Record pod Ready status, or all pod status conditions #32941

gdvalle · 2024-05-08T14:11:22Z

Component(s)

receiver/k8scluster

Is your feature request related to a problem? Please describe.

I would like to be able to see a pod's Ready status in metrics.

Describe the solution you'd like

A named metric with an analog to k8s.container.ready ,like k8s.pod.ready.

Or, a more generic solution where all pod status conditions are represented, i.e. k8s.pod.status.condition. I might prefer this as it captures more states.

I would like to include attributes for the detail info fields (message, reason), for either approach.

Describe alternatives you've considered

Using the existing k8s.container.ready metric. It's unfortunately not complete because of pod ReadinessGates.

Additional context

See #32933 for an impl of k8s.pod.ready, currently sans attributes.

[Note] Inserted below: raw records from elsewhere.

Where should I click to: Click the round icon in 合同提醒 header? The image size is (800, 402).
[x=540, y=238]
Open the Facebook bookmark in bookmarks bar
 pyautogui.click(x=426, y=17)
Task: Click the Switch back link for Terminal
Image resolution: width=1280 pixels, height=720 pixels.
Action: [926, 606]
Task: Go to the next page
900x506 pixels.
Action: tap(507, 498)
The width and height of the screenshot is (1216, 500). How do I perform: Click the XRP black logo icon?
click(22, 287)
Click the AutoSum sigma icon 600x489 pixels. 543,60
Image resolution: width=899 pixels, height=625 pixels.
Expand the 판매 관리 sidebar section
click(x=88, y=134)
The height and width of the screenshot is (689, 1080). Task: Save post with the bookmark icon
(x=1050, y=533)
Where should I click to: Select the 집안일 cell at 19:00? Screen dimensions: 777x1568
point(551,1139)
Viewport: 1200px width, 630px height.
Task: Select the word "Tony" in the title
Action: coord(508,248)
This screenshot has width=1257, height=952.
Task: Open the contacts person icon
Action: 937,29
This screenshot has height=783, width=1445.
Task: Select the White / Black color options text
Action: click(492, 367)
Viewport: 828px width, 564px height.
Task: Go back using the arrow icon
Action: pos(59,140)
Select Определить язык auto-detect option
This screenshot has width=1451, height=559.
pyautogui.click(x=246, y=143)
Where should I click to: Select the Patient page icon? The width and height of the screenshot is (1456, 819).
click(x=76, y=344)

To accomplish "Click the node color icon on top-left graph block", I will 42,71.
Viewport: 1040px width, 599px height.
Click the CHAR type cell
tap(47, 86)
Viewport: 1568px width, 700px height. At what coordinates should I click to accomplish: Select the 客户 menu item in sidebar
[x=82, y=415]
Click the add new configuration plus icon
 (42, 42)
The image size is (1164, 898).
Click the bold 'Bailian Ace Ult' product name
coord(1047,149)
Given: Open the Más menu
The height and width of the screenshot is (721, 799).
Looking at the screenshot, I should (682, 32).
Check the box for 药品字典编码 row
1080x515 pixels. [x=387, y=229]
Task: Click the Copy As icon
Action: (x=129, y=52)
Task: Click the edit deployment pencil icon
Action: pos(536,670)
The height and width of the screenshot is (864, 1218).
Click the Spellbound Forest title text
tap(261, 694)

If we can agree, I think the condition status metric makes more sense. I think we need agreement on how to represent it: other things in this receiver (e.g. k8s.pod.phase) use values to represent states, so 0=false, 1=true, 2=unknown could fit, but the ergonomics are a bit poor.

The text was updated successfully, but these errors were encountered:

github-actions · 2024-05-08T14:12:06Z

Pinging code owners:

receiver/k8scluster: @dmitryax @TylerHelmuth @povilasv

See Adding Labels via Comments if you do not have permissions to add labels yourself.

TylerHelmuth · 2024-05-10T19:52:27Z

This feels reasonable, especially if there is existing precedence in KSM.

Is PodStatus already watchable via the k8sobjectsreceiver?

gdvalle · 2024-05-15T17:26:15Z

Is PodStatus already watchable via the k8sobjectsreceiver?

Do you mean k8sclusterreceiver? It has existing watch support for Pod, which should cover the Status struct AFAIK.

k8sobjectsreceiver, I'm not certain, but glancing at the field selection language I'm not sure how you would get the ready condition out of the list.

povilasv · 2024-05-16T13:13:59Z

I think given we have k8s.container.ready we could add k8s.pod.ready.

Regarding pod.status.condition does Kube State Metrics have it? Would be interesting to see what they do around that and what kind of values are there.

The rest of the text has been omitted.